— По-моему, я сделал свой рисунок не хуже Пикассо, — сказал Тышлер.
Я ничего не отвечал, разглядывал, сравнивал. А Тышлер добавил:
— Смешно хвастаться, но мне кажется, что у меня вышло на этот раз лучше, чем у них…
Почти без всякого перехода Тышлер вдруг спрашивает:
— Вы когда-нибудь смотрели на небо в телескоп?
— Смотрел.
— А я нет. Всю жизнь мечтал об этом.
Александр Григорьевич на минуту задумывается.
— Когда я вернулся из армии в Мелитополь, мы очень голодали. Приезд мой домой был неожиданным для родных. Они думали, что я уже давно сложил где-то свои кости. Мы с молодым писателем Максом Поляновским организовали «Окна РОСТА». Макс писал стихи, я рисовал. На больших фанерах мы писали портреты В. И. Ленина. Я очень здорово научился писать такие портреты. Писали масляными красками. За это нам ничего не платили.
В молодости мы много работали, много спорили. Бывало, и выпивали, но после работы. Пили, конечно, не так, как Есенин. Я его хорошо знал. Мы очень поддерживали Маяковского. Нам приходилось за него драться. Он воевал с мещанством, и его ненавидела старая интеллигенция, особенно почему-то зубные врачи и юристы.
…Живая память Александра Григорьевича что-то выискивает в пространстве и времени, выбирает изощренно, то возносясь куда-то вверх, то приникая к земле.
— Я помню, — говорит Тышлер, — в 1908 или 1910 году все ждали комету Галлея. Все вокруг было пропитано этой кометой. На ней предприимчивые люди хорошо спекулировали. На духах, на конфетах была нарисована комета.

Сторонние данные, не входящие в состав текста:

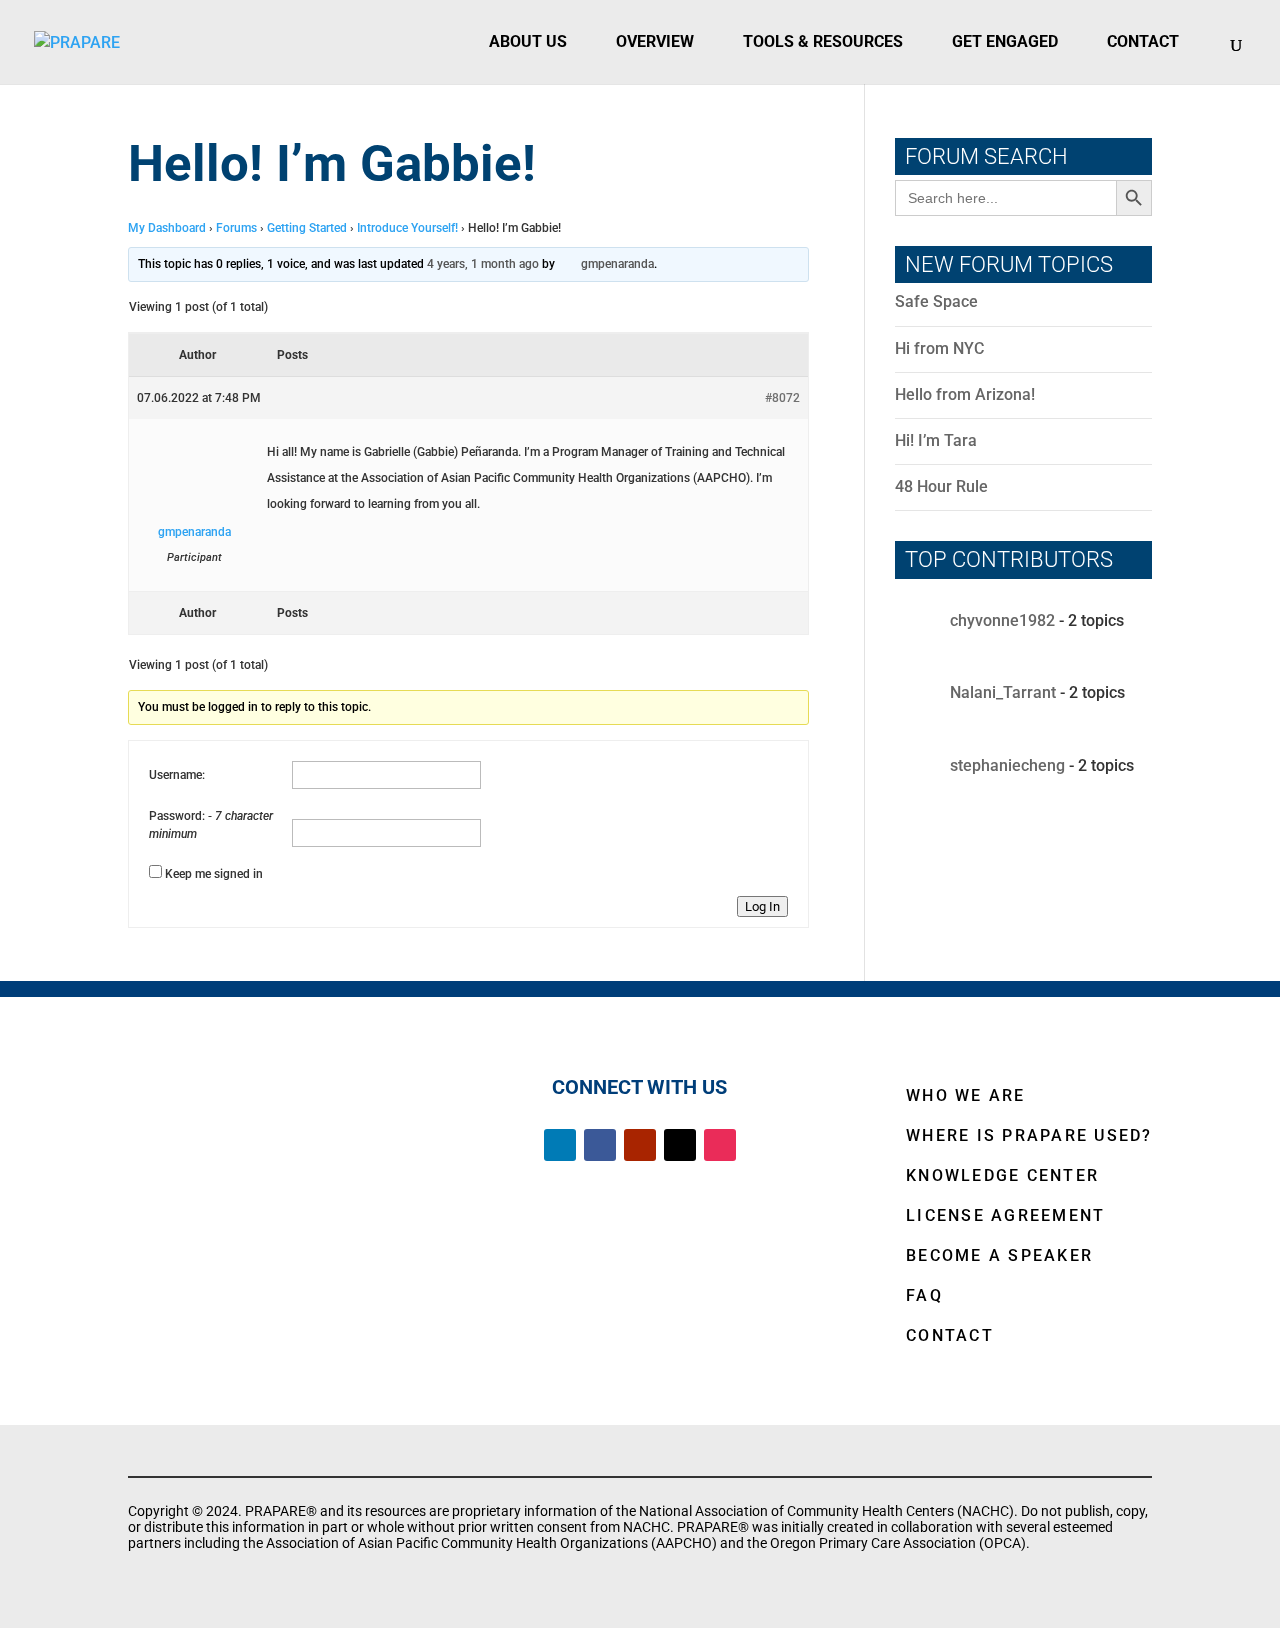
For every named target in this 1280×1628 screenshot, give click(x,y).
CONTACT (950, 1335)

Печать тогда была неплохая, хорошо печатали. Даже на шляпках, которые носили женщины, впереди была звездочка, от нее шел назад хвост оранжевого цвета. Это комета Галлея…
— Недавно, — продолжает Александр Григорьевич, — я был в Третьяковке и внимательно смотрел картину А. Иванова «Явление Христа народу». Это очень хорошая картина. Я долго смотрел, и она мне нравилась все больше… А вот в Ленинграде мне бросилась в глаза «Фрина» Семирадского. Это очень одаренный человек. Видно, что он затрачивает огромный труд, все знает, все умеет, а искусства нет. В другом окружении, не в академическом, в иной ситуации он был бы иным художником…

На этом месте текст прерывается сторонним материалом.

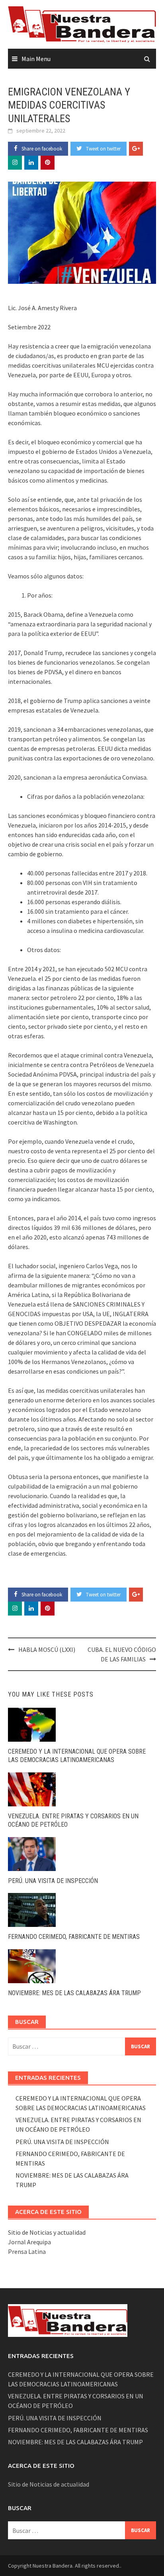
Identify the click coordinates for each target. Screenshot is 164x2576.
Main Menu (36, 59)
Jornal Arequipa (29, 2242)
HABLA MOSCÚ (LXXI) (46, 1649)
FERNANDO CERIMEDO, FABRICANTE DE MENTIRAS (74, 1936)
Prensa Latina (27, 2251)
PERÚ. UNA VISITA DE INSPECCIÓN (53, 1881)
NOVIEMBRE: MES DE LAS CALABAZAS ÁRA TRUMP (74, 1993)
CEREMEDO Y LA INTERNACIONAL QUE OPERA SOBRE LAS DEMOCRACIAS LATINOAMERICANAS (77, 1756)
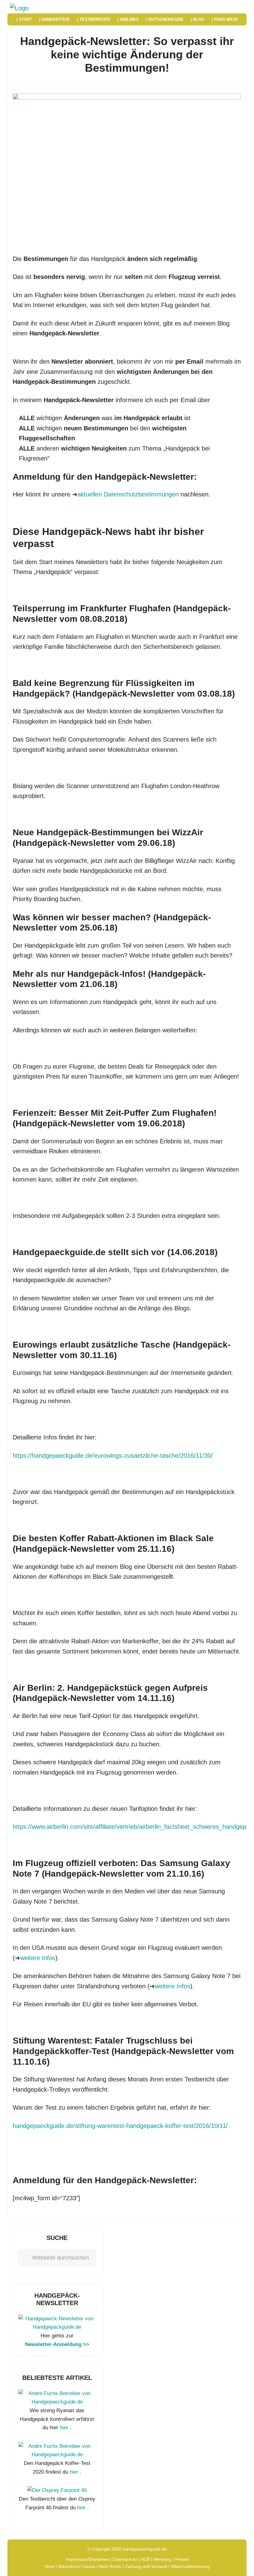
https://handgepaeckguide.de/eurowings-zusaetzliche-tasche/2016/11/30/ (113, 1455)
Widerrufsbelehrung (190, 2566)
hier (64, 2427)
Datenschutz (125, 2559)
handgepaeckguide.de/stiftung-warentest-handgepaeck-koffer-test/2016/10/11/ (120, 2125)
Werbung (162, 2559)
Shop (49, 2566)
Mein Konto (110, 2566)
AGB (145, 2559)
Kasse (89, 2566)
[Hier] (57, 2327)
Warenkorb (69, 2566)
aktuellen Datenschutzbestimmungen (128, 494)
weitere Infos (37, 1957)
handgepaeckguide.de (145, 2549)
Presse (182, 2559)
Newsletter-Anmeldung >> (57, 2344)
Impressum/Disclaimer (87, 2559)
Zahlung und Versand (146, 2566)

Память ведет Тышлера в самые неожиданные лабиринты.
— Люблю Шекспира. В кино его можно здорово поставить. Но нужно, чтобы это был настоящий Шекспир. У Козинцева это не получилось. Шекспир у него вышел бытовой, заземленный. А Шекспир — это чувства, страсти, надо передать его внутреннюю суть. Я смотрел старые фильмы — они очень устарели, их неинтересно смотреть. Живопись — искусство более долговечное, чем кино. Она только темнеет от времени. У Семирадского время может все потемнить — все равно будет плохая живопись. У Рембрандта все потемнеет, останется один блик на носу — все равно это будет хорошая живопись… Чтобы понять художника, — говорит Александр Григорьевич убежденно, — нужно жить искусством. Вот у меня недавно были два писателя, фамилий вам называть не буду, хорошие писатели, но они ни черта не понимают в искусстве, потому что они этим не живут. Маяковский сам был художник, он понимал. Илья Эренбург понимал, он много видел, много думал, много писал о художниках, знал тонкости их работы, дружил со многими. Он жил этим. В этом все дело! Олеша хорошо разбирался — что к чему. Говорят, что Катаев понимает…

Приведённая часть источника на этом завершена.